The "Discover Canada" booklet replaces a study guide that hadn't been changed in nearly 15 years, updating the curriculum and requiring newcomers to gain a broader range of knowledge about Canada before becoming citizens.
The first version of the rewrite was released in the fall of 2009, and contained only a passing reference to gays and lesbians -- a photo caption below a photo of Olympic gold medallist Mark Tewksbury, who was described as a "prominent activist for gay and lesbian Canadians."
However, an early draft obtained by The Canadian Press contained sections citing milestones in gay rights, including decriminalization of homosexuality in 1969 and the same-sex marriage law of 2005.
Kenney's office ordered all of that material excised from the book before it was published. Kenney, who in Opposition was a vocal opponent of same-sex marriage, has denied personally ordering the information deleted.
The latest version acknowledges gay rights in Canada, but still doesn't outline how those relatively recent rights came about. It simply says: "Canada's diversity includes gay and lesbian Canadians, who enjoy the full protection of and equal treatment under the law, including access to civil marriage."
On Monday, at a swearing-in ceremony for new Canadians in Vancouver, Kenney said the guide should be praised for having any mention at all about gay rights.
"If you actually look at the previous guide, the one that was published under the Liberal government, there was not a single word or sentence or paragraph at all about gay or lesbian rights," Kenney told reporters.
The revised edition also adds forced marriage to a list of gender-based crimes that aren't tolerated in Canada, which already included spousal abuse, honour killings and female genital mutilation.
Another passage now says immigrants who come from war-torn nations should not bring their "violent, extreme or hateful prejudices" with them to this country.
Kenney highlighted that passage in a speech to a roomful of new citizens.

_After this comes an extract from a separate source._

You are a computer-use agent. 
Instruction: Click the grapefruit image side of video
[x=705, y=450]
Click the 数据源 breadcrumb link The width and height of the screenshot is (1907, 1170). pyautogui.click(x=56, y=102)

"Sadly, over the years, we have sometimes seen people who have had conflicts in their countries of origin bring those conflicts to Canada, and sometimes violence -- sometimes even terrible violence -- has resulted," Kenney told the crowd, many holding small Canadian flags.
Egale Canada, a national gay and lesbian advocacy group that pushed for the guide to be changed, posted a statement to its website welcoming the addition, while calling for transgender rights to also be added to the guide.
The group cited a piece of legislation that would add protection for transgendered people to the Canadian Human Rights Act and the Criminal Code. The bill has passed a vote in the House of Commons, but faces resistance in the Conservative-controlled Senate.
"Egale Canada is pleased that the new guide accurately reflects the current climate in Canada,"it said.
"Nonetheless, its obvious omission of our trans population highlights the urgent need to pass Bill C-389 before the next election, in order to ensure the rightful inclusion of trans people within Canada's human rights regime."
Olivia Chow of the NDP said the changes to the guide were overdue, criticizing the Conservative government for failing to address gay rights in the first place. Chow suggested Kenney's office only reversed course because of pressure from Parliament.
"It's better than not having anything -- at least the words 'rights' and 'marriage' are in there," Chow said in an interview. "They removed it (from the first version), they deliberately removed it."
Unrelated to the guide, a group of a dozen or so rowdy protesters showed up to confront Kenney over other aspects of his immigration record, including tougher refugee laws.
The protesters blocked a door into the citizenship ceremony for about half an hour before they were removed by police.